__WORK REQUIRED__: Convert every line of the items below into a Markdown table with the columns "Row" and "Line", numbering each row and skipping blank lines.

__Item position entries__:
----

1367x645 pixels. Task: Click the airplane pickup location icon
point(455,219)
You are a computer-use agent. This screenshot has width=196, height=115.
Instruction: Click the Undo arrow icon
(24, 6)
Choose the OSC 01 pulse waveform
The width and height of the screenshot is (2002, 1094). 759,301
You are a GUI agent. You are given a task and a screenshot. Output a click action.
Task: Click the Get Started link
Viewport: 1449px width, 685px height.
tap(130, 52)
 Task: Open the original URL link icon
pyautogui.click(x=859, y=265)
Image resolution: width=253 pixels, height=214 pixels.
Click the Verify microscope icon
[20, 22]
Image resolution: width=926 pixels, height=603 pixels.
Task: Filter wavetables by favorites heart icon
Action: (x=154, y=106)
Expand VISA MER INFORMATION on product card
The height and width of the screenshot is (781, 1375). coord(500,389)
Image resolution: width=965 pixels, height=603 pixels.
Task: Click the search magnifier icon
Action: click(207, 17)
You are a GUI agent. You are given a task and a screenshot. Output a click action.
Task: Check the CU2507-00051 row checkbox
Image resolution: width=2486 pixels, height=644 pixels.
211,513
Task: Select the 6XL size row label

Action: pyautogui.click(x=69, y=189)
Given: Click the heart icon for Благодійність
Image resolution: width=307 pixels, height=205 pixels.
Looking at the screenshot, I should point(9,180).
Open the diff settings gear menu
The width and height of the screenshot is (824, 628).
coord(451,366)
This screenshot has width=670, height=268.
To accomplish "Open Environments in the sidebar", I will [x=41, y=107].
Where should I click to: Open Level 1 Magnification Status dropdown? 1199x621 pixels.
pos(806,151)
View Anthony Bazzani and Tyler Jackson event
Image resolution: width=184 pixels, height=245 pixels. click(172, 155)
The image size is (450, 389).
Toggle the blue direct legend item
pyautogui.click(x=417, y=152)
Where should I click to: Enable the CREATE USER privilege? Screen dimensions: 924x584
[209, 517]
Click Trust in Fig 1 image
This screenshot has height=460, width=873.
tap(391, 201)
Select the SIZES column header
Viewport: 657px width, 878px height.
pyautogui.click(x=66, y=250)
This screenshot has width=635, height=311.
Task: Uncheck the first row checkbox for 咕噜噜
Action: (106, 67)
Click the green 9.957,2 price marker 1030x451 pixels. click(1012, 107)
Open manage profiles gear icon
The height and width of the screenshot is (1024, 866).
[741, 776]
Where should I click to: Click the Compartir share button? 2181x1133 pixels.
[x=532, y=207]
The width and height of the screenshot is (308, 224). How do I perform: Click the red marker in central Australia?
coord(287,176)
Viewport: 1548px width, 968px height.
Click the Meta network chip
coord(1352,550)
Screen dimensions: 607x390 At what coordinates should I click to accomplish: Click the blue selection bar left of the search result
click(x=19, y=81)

----

__TASK ANSWER__:
| Row | Line |
|---|---|
| 1 | 1367x645 pixels. Task: Click the airplane pickup location icon |
| 2 | point(455,219) |
| 3 | You are a computer-use agent. This screenshot has width=196, height=115. |
| 4 | Instruction: Click the Undo arrow icon |
| 5 | (24, 6) |
| 6 | Choose the OSC 01 pulse waveform |
| 7 | The width and height of the screenshot is (2002, 1094). 759,301 |
| 8 | You are a GUI agent. You are given a task and a screenshot. Output a click action. |
| 9 | Task: Click the Get Started link |
| 10 | Viewport: 1449px width, 685px height. |
| 11 | tap(130, 52) |
| 12 |  Task: Open the original URL link icon |
| 13 | pyautogui.click(x=859, y=265) |
| 14 | Image resolution: width=253 pixels, height=214 pixels. |
| 15 | Click the Verify microscope icon |
| 16 | [20, 22] |
| 17 | Image resolution: width=926 pixels, height=603 pixels. |
| 18 | Task: Filter wavetables by favorites heart icon |
| 19 | Action: (x=154, y=106) |
| 20 | Expand VISA MER INFORMATION on product card |
| 21 | The height and width of the screenshot is (781, 1375). coord(500,389) |
| 22 | Image resolution: width=965 pixels, height=603 pixels. |
| 23 | Task: Click the search magnifier icon |
| 24 | Action: click(207, 17) |
| 25 | You are a GUI agent. You are given a task and a screenshot. Output a click action. |
| 26 | Task: Check the CU2507-00051 row checkbox |
| 27 | Image resolution: width=2486 pixels, height=644 pixels. |
| 28 | 211,513 |
| 29 | Task: Select the 6XL size row label |
| 30 | Action: pyautogui.click(x=69, y=189) |
| 31 | Given: Click the heart icon for Благодійність |
| 32 | Image resolution: width=307 pixels, height=205 pixels. |
| 33 | Looking at the screenshot, I should point(9,180). |
| 34 | Open the diff settings gear menu |
| 35 | The width and height of the screenshot is (824, 628). |
| 36 | coord(451,366) |
| 37 | This screenshot has width=670, height=268. |
| 38 | To accomplish "Open Environments in the sidebar", I will [x=41, y=107]. |
| 39 | Where should I click to: Open Level 1 Magnification Status dropdown? 1199x621 pixels. |
| 40 | pos(806,151) |
| 41 | View Anthony Bazzani and Tyler Jackson event |
| 42 | Image resolution: width=184 pixels, height=245 pixels. click(172, 155) |
| 43 | The image size is (450, 389). |
| 44 | Toggle the blue direct legend item |
| 45 | pyautogui.click(x=417, y=152) |
| 46 | Where should I click to: Enable the CREATE USER privilege? Screen dimensions: 924x584 |
| 47 | [209, 517] |
| 48 | Click Trust in Fig 1 image |
| 49 | This screenshot has height=460, width=873. |
| 50 | tap(391, 201) |
| 51 | Select the SIZES column header |
| 52 | Viewport: 657px width, 878px height. |
| 53 | pyautogui.click(x=66, y=250) |
| 54 | This screenshot has width=635, height=311. |
| 55 | Task: Uncheck the first row checkbox for 咕噜噜 |
| 56 | Action: (106, 67) |
| 57 | Click the green 9.957,2 price marker 1030x451 pixels. click(1012, 107) |
| 58 | Open manage profiles gear icon |
| 59 | The height and width of the screenshot is (1024, 866). |
| 60 | [741, 776] |
| 61 | Where should I click to: Click the Compartir share button? 2181x1133 pixels. |
| 62 | [x=532, y=207] |
| 63 | The width and height of the screenshot is (308, 224). How do I perform: Click the red marker in central Australia? |
| 64 | coord(287,176) |
| 65 | Viewport: 1548px width, 968px height. |
| 66 | Click the Meta network chip |
| 67 | coord(1352,550) |
| 68 | Screen dimensions: 607x390 At what coordinates should I click to accomplish: Click the blue selection bar left of the search result |
| 69 | click(x=19, y=81) |